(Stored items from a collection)
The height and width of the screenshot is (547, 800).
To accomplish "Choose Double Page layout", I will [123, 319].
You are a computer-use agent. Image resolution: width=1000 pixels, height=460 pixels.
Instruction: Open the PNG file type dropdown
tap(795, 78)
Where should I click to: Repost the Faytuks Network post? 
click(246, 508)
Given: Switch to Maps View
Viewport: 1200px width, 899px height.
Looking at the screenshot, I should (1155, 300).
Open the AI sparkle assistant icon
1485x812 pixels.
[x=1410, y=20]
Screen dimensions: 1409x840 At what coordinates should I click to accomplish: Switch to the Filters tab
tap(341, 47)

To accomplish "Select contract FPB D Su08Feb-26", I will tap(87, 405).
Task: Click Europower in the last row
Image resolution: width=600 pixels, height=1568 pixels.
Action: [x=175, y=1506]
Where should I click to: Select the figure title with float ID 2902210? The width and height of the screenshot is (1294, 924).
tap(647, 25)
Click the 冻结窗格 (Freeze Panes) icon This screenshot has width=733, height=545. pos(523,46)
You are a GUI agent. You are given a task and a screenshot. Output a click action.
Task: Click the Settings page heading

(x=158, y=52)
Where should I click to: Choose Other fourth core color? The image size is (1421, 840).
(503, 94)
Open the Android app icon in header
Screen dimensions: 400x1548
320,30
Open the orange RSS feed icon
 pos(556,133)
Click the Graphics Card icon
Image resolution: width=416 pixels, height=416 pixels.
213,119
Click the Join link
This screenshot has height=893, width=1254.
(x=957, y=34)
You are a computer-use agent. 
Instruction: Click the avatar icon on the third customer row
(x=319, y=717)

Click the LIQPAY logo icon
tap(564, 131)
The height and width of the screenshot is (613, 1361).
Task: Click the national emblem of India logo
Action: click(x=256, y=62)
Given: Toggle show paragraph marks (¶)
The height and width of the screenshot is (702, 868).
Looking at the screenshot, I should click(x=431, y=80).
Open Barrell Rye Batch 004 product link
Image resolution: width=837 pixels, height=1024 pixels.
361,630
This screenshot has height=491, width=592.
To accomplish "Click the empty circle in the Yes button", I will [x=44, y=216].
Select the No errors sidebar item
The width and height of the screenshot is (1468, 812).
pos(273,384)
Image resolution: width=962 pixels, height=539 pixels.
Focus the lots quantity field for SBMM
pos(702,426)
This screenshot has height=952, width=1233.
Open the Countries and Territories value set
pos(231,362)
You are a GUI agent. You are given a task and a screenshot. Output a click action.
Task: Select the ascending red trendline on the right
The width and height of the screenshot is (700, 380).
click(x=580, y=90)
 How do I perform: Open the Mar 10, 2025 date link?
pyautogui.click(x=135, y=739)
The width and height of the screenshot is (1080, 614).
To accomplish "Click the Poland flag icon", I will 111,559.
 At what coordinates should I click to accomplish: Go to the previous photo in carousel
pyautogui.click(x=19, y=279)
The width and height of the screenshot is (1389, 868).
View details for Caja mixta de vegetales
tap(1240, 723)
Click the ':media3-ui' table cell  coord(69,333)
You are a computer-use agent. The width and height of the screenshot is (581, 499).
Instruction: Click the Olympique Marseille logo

* Task description: Your job is to give the data above again exactly, in full.

* Solution to this problem:
The height and width of the screenshot is (547, 800).
To accomplish "Choose Double Page layout", I will [123, 319].
You are a computer-use agent. Image resolution: width=1000 pixels, height=460 pixels.
Instruction: Open the PNG file type dropdown
tap(795, 78)
Where should I click to: Repost the Faytuks Network post? 
click(246, 508)
Given: Switch to Maps View
Viewport: 1200px width, 899px height.
Looking at the screenshot, I should (1155, 300).
Open the AI sparkle assistant icon
1485x812 pixels.
[x=1410, y=20]
Screen dimensions: 1409x840 At what coordinates should I click to accomplish: Switch to the Filters tab
tap(341, 47)

To accomplish "Select contract FPB D Su08Feb-26", I will tap(87, 405).
Task: Click Europower in the last row
Image resolution: width=600 pixels, height=1568 pixels.
Action: [x=175, y=1506]
Where should I click to: Select the figure title with float ID 2902210? The width and height of the screenshot is (1294, 924).
tap(647, 25)
Click the 冻结窗格 (Freeze Panes) icon This screenshot has width=733, height=545. pos(523,46)
You are a GUI agent. You are given a task and a screenshot. Output a click action.
Task: Click the Settings page heading

(x=158, y=52)
Where should I click to: Choose Other fourth core color? The image size is (1421, 840).
(503, 94)
Open the Android app icon in header
Screen dimensions: 400x1548
320,30
Open the orange RSS feed icon
 pos(556,133)
Click the Graphics Card icon
Image resolution: width=416 pixels, height=416 pixels.
213,119
Click the Join link
This screenshot has height=893, width=1254.
(x=957, y=34)
You are a computer-use agent. 
Instruction: Click the avatar icon on the third customer row
(x=319, y=717)

Click the LIQPAY logo icon
tap(564, 131)
The height and width of the screenshot is (613, 1361).
Task: Click the national emblem of India logo
Action: click(x=256, y=62)
Given: Toggle show paragraph marks (¶)
The height and width of the screenshot is (702, 868).
Looking at the screenshot, I should click(x=431, y=80).
Open Barrell Rye Batch 004 product link
Image resolution: width=837 pixels, height=1024 pixels.
361,630
This screenshot has height=491, width=592.
To accomplish "Click the empty circle in the Yes button", I will [x=44, y=216].
Select the No errors sidebar item
The width and height of the screenshot is (1468, 812).
pos(273,384)
Image resolution: width=962 pixels, height=539 pixels.
Focus the lots quantity field for SBMM
pos(702,426)
This screenshot has height=952, width=1233.
Open the Countries and Territories value set
pos(231,362)
You are a GUI agent. You are given a task and a screenshot. Output a click action.
Task: Select the ascending red trendline on the right
The width and height of the screenshot is (700, 380).
click(x=580, y=90)
 How do I perform: Open the Mar 10, 2025 date link?
pyautogui.click(x=135, y=739)
The width and height of the screenshot is (1080, 614).
To accomplish "Click the Poland flag icon", I will 111,559.
 At what coordinates should I click to accomplish: Go to the previous photo in carousel
pyautogui.click(x=19, y=279)
The width and height of the screenshot is (1389, 868).
View details for Caja mixta de vegetales
tap(1240, 723)
Click the ':media3-ui' table cell  coord(69,333)
You are a computer-use agent. The width and height of the screenshot is (581, 499).
Instruction: Click the Olympique Marseille logo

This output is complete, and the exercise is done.